-- Opening Marker --

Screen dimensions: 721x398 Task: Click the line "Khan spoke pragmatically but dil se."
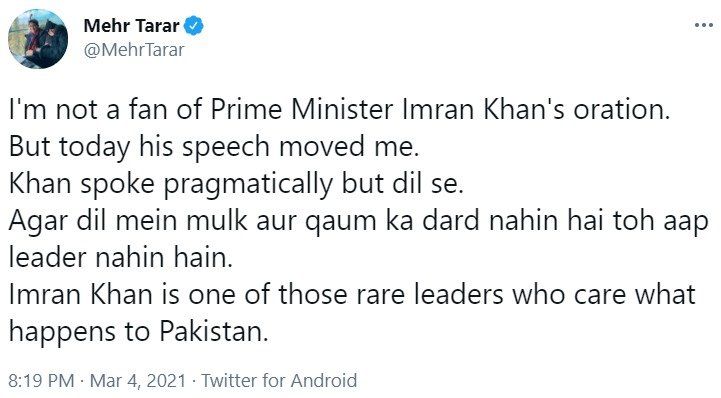(x=236, y=185)
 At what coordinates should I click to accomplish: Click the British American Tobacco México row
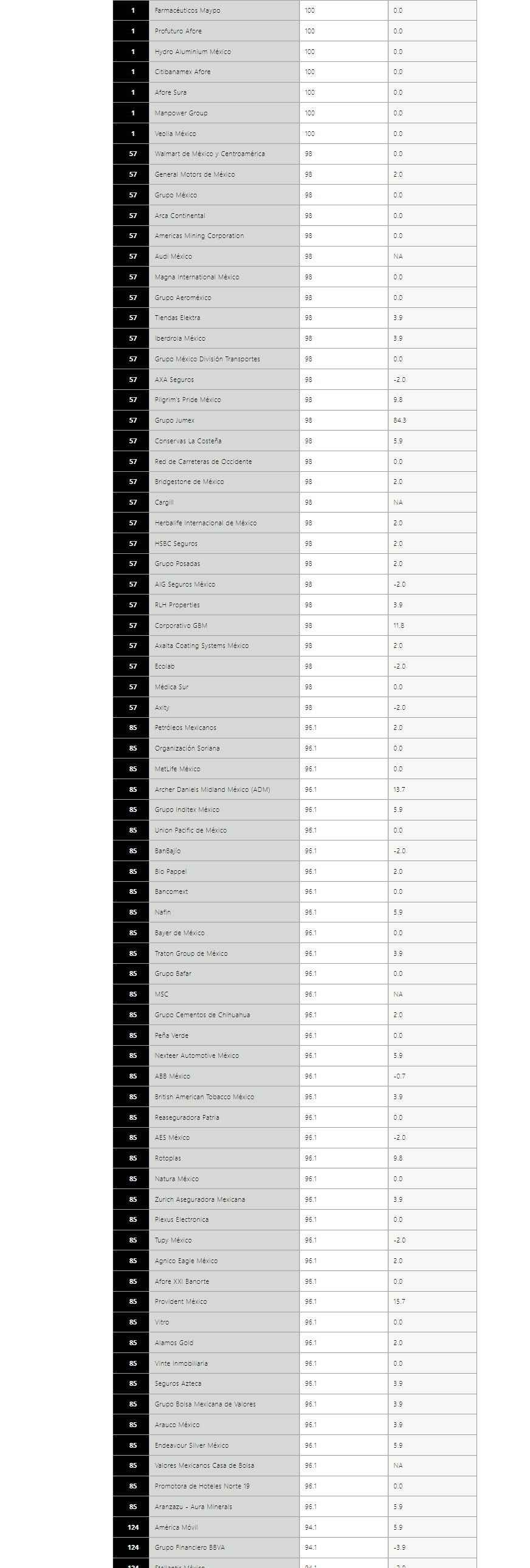coord(294,1097)
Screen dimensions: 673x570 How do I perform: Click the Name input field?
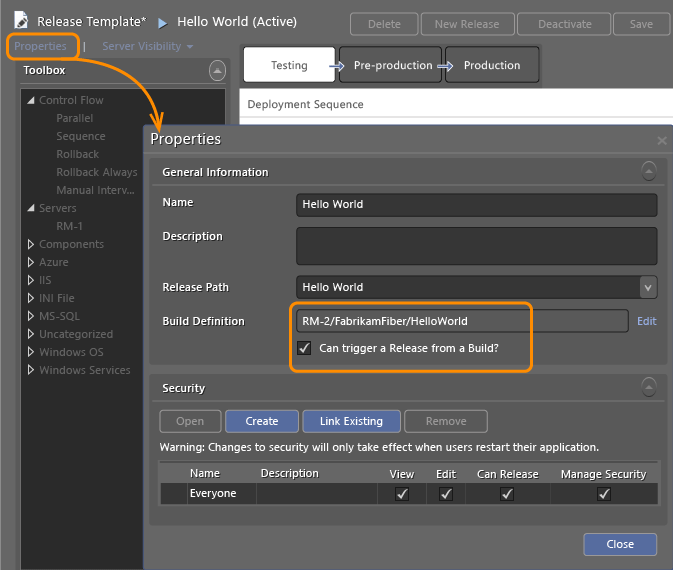[x=476, y=204]

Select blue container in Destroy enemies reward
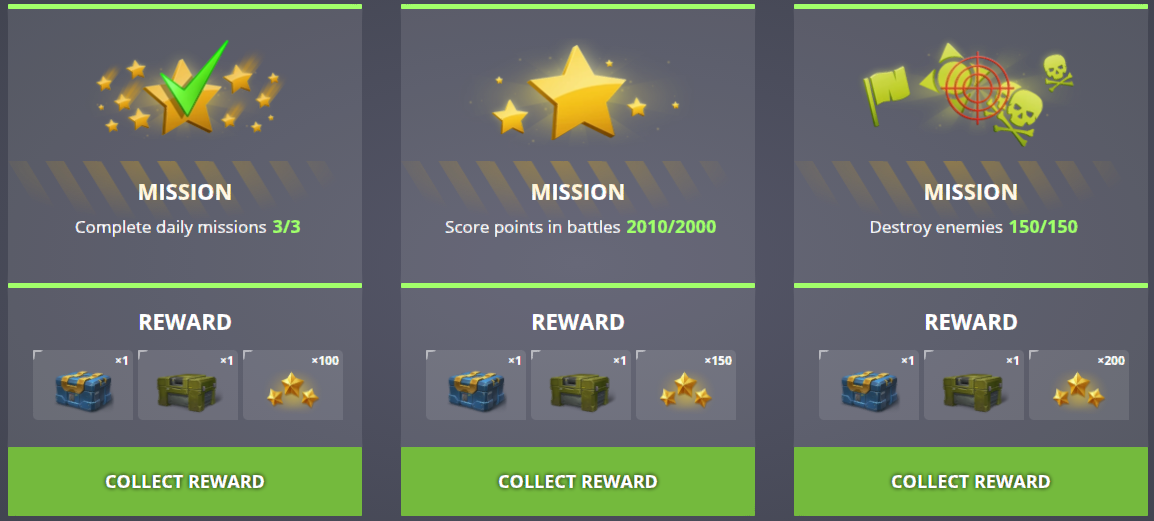click(869, 385)

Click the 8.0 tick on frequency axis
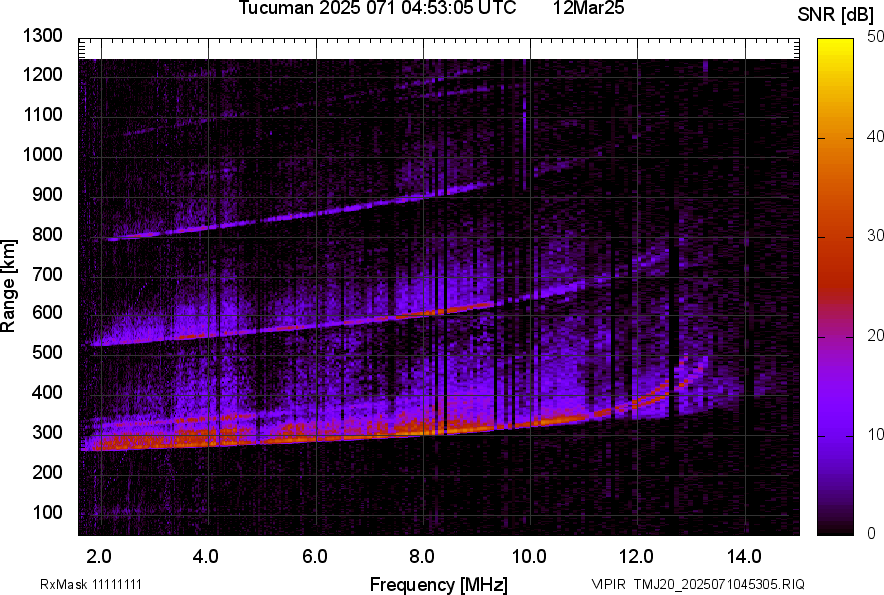421,556
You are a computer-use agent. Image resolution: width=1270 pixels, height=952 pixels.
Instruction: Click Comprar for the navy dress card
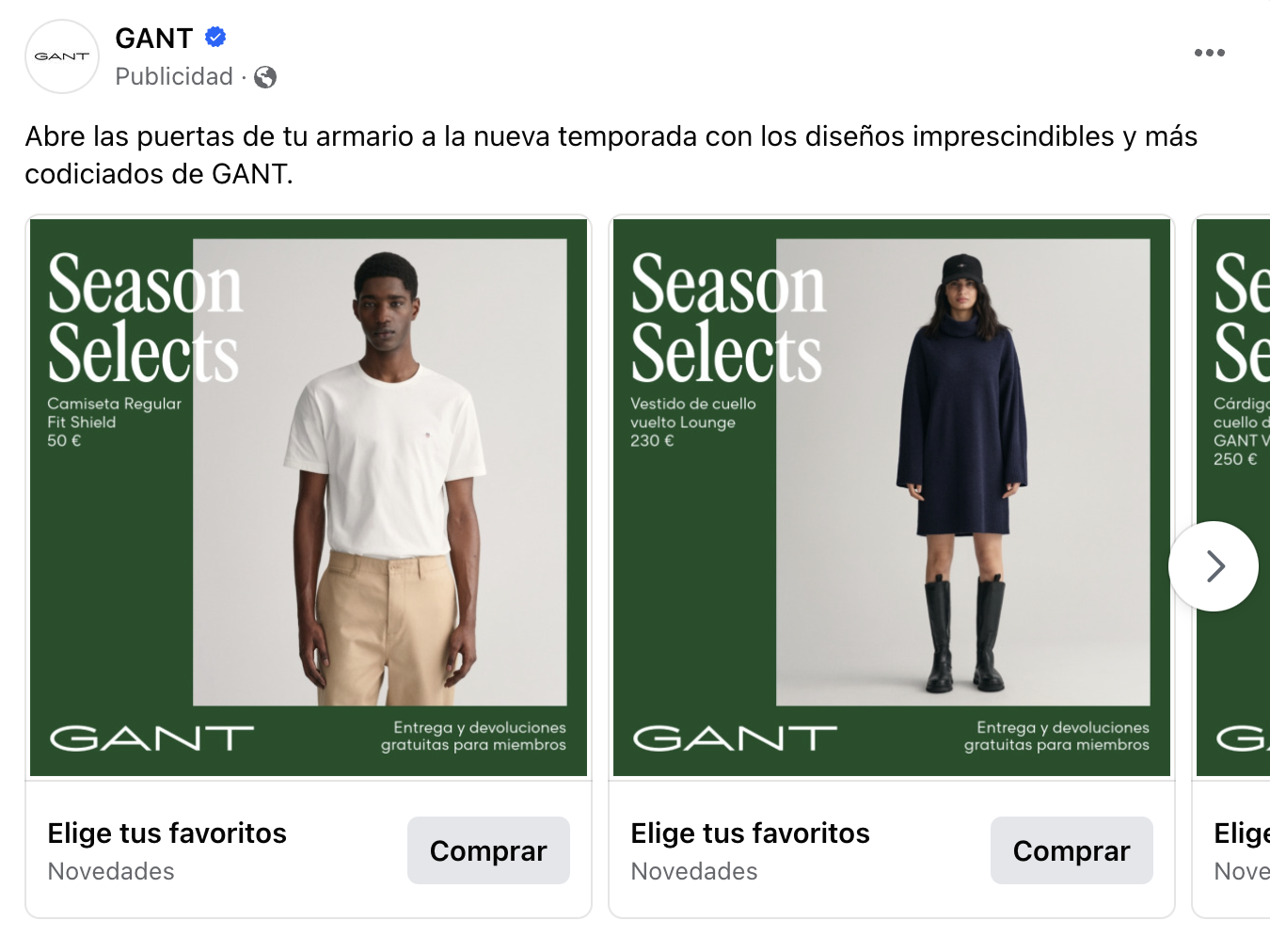[x=1072, y=850]
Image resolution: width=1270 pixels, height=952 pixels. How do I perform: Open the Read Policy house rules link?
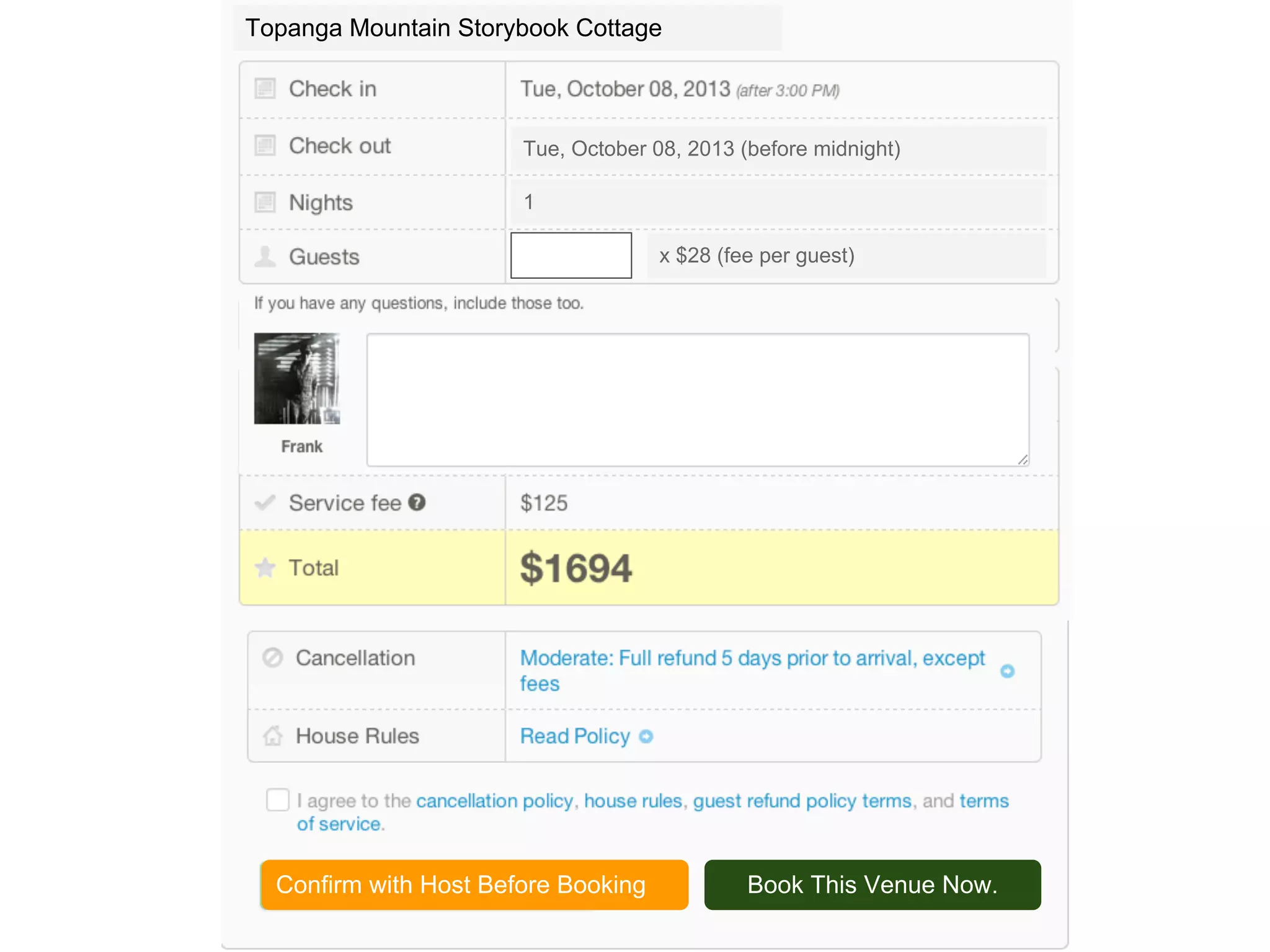tap(575, 736)
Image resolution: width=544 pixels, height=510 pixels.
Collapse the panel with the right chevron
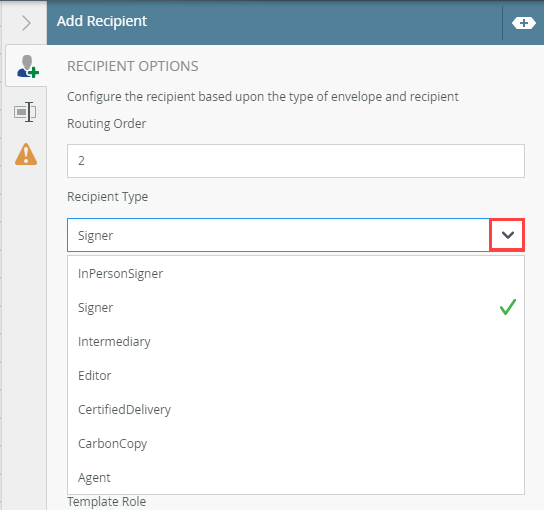click(x=26, y=23)
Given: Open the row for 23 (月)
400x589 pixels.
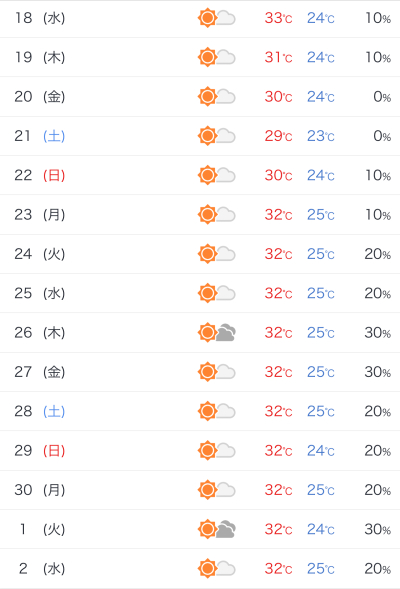Looking at the screenshot, I should coord(200,214).
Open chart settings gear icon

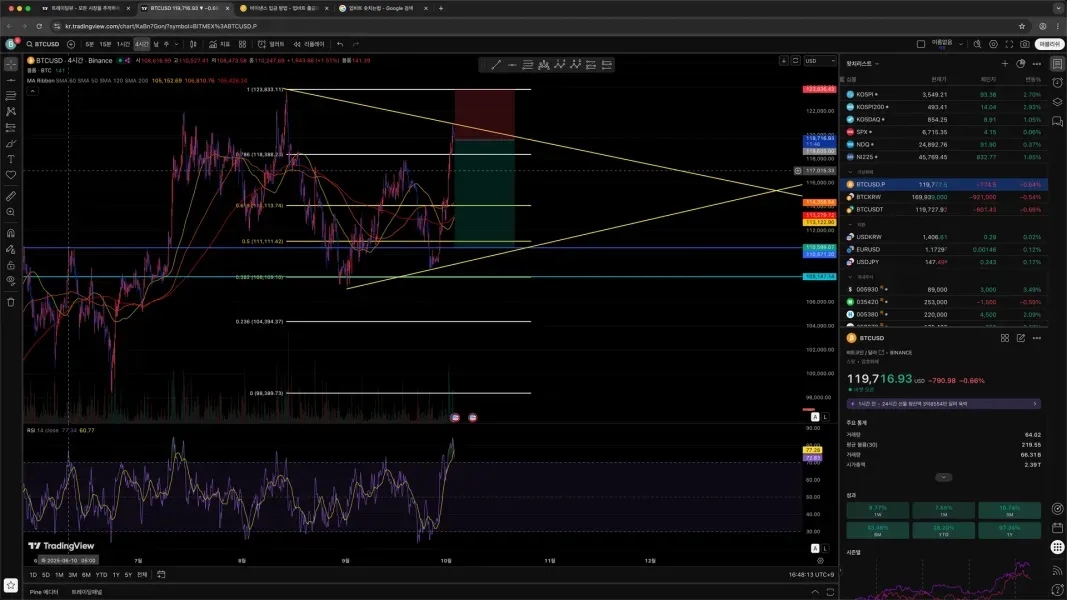point(990,44)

-- Closing Marker --

◆ Problem description
Once the line containing "Given: Open the row for 23 (月)" is found in the records above, it and every line after it up to the last must be repeated exactly, without pictures.

◆ Answer to the problem
Given: Open the row for 23 (月)
400x589 pixels.
Looking at the screenshot, I should coord(200,214).
Open chart settings gear icon

point(990,44)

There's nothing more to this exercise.